Raphaël Sévère regularly gives masterclasses in Europe and Asia. In 2024, he was appointed clarinet professor at the Ecole Normale de Musique de Paris.

Always attracted by creation and himself a composer, his works are published by L'empreinte mélodique.

== Compositions ==
- Obscurs for clarinet and guitar (premiered in Festival Européen Jeunes Talents in Paris in July 2015).
- Entre les liens for clarinet and piano (commissioned by the Festival Musicades et Olivades and premiered in Saint-Rémy de Provence in July 2018).
- Sept Miniatures for piano (premiered in Paris salle Cortot by Paul Montag in February 2019).
- Entre chien et Loup for guitar (commissioned by Antoine Morinière and premiered in Vienna in July 2019).

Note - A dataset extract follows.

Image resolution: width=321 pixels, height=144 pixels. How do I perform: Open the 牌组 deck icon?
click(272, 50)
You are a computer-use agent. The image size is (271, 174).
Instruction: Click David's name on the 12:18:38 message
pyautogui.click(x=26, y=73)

- Mojenn, legend for clarinet and orchestra (commissioned by the Orchestre National de Bretagne and premiered in Rennes in March 2020).
- Le pont d'Arcole for violin, cello, piano (commissioned by the Festival Européen Jeunes talents and premiered in Paris by the Trio Karénine in July 2020).

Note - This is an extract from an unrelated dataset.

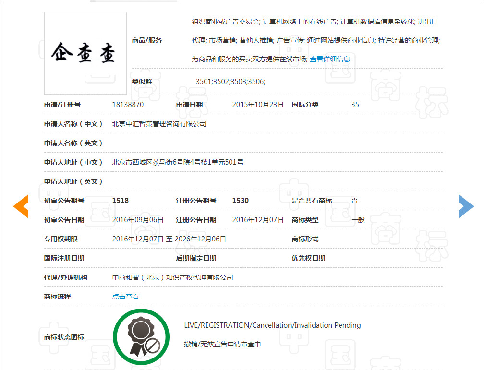
Task: Click international classification value 35
Action: tap(355, 104)
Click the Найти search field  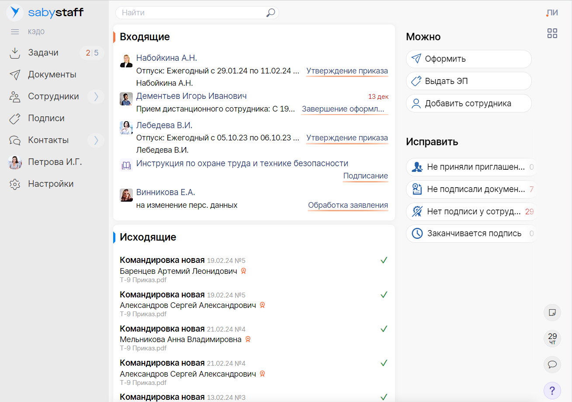coord(192,13)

- Orages d'acier for violin, clarinet, piano (commissioned by Théâtre La Scala and premiered in Paris in October 2020).
- Partita for strings trio (commissioned by the Festival Européen Jeunes talents and premiered in Paris in May 2021 by the Trio Sypniewski).
- La 7e preuve for soprano saxophone and piano (commissioned by Valentine Michaud and premiered in Festival Radio France Occitanie Montpellier in July 2022 by the Akmi Duo).
- Non mudera for euphonium and piano, commissioned by Corentin Morvan.
- Comme si for flute, clarinet, violin and cello (premiered salle Cortot with Mathilde Caldérini, Caroline Sypniewski, David Petrlik and Raphaël Sévère in March 2023).
- Phoenix, for viola, clarinet and orchestra (commissioned by Hong Kong Sinfonietta and premiered with Adrien La Marca, Raphaël Sévère and Hong Kong Sinfonietta at Hong Kong City Hall in April 2023).

== Discography==
- Récital de musique française, Hort 536, live concert held on 23 June 2007 in Cholet. Works by Poulenc, Saint-Saëns, Claude Debussy, Ernest Chausson, Gabriel Pierné with Tünde Hajdu, pianist. Awards : Diapason (4 stars), Classic Info Disque (Revelation), Classica Repertoire (Discovery).
- Opus 2, Thys 004, July 2010. Works by Bohuslav Martinu, Emil Cossetto, Sergei Taneïev, Witold Lutoslawski, Zoltán Kodály, Malcolm Arnold, Arthur Honegger, Ferruccio Busoni, Jean Françaix with Tünde Hajdu, pianist. Awards : Diapason (5 stars).
- Folksongs, Naïve V5365, May 2014. Vocal works by Berio, Brahms, Falla, Granados, Obradors with Nora Gubisch, mezzo-soprano and Alain Altinoglu, pianist and conductor. Awards : Télérama (Event ffff).
- Brahms, Mirare 250, September 2014. Trio op.114 and sonatas op.120 with Victor Julien-Laferrière, cello and Adam Laloum, piano. Awards : Diapason (Diapason d'Or), Télérama (Event ffff).
- Brahms, Hindemith, Mirare 282, November 2015 : Quintets by Brahms and Hindemith with Prazák Quartet. Awards : Diapason (5 stars), Télérama (Event ffff), France Musique (The selection).
- Weber, Mirare 372, September 2017 : Concerto opus 73, Variations opus 33, Grand Duo opus 48 with Deutsches Symphonie-Orchester Berlin (dir. Aziz Shokhakimov) and Jean-Frédéric Neuburger, piano. Awards : Diapason (5 stars).
- Messiaen, Ades, Mirare 334, November 2018 : Quatuor pour la fin du temps by Messiaen and Court studies by Ades with Trio Messiaen. Awards : Diapason (Diapason d'Or), Classica (Choc), France Musique (The selection), Le Monde, ResMusica.
- On tour, Mirare 498, October 2019 : works for clarinet and piano by Lutoslawski, Poulenc, Weiner, Bartok, Sévère, Bernstein with Paul Montag, pianist. Awards : Diapason (5 stars), France Info (Sélection culture).
- Mozart/Clarinet works, Mirare 626, September 2022 : Concerto K.622 and Quintet K.581 by W.A. Mozart with Orchestre de chambre de Paris (dir. Lars Vogt) and with Modigliani Quartet. Awards : Radio Classique (Trophée), France Musique (Le choix), Diapason (5 diapasons), Resmusica (La clé).
- Sing, Songs without words, Harmonia Mundi HMM902746, November 2025 : Lieder by Schumann, Brahms, Wagner transcribed for clarinet and piano with Adam Laloum, pianist. Awards : France Musique (Le choix), Radio Classique (Trophée).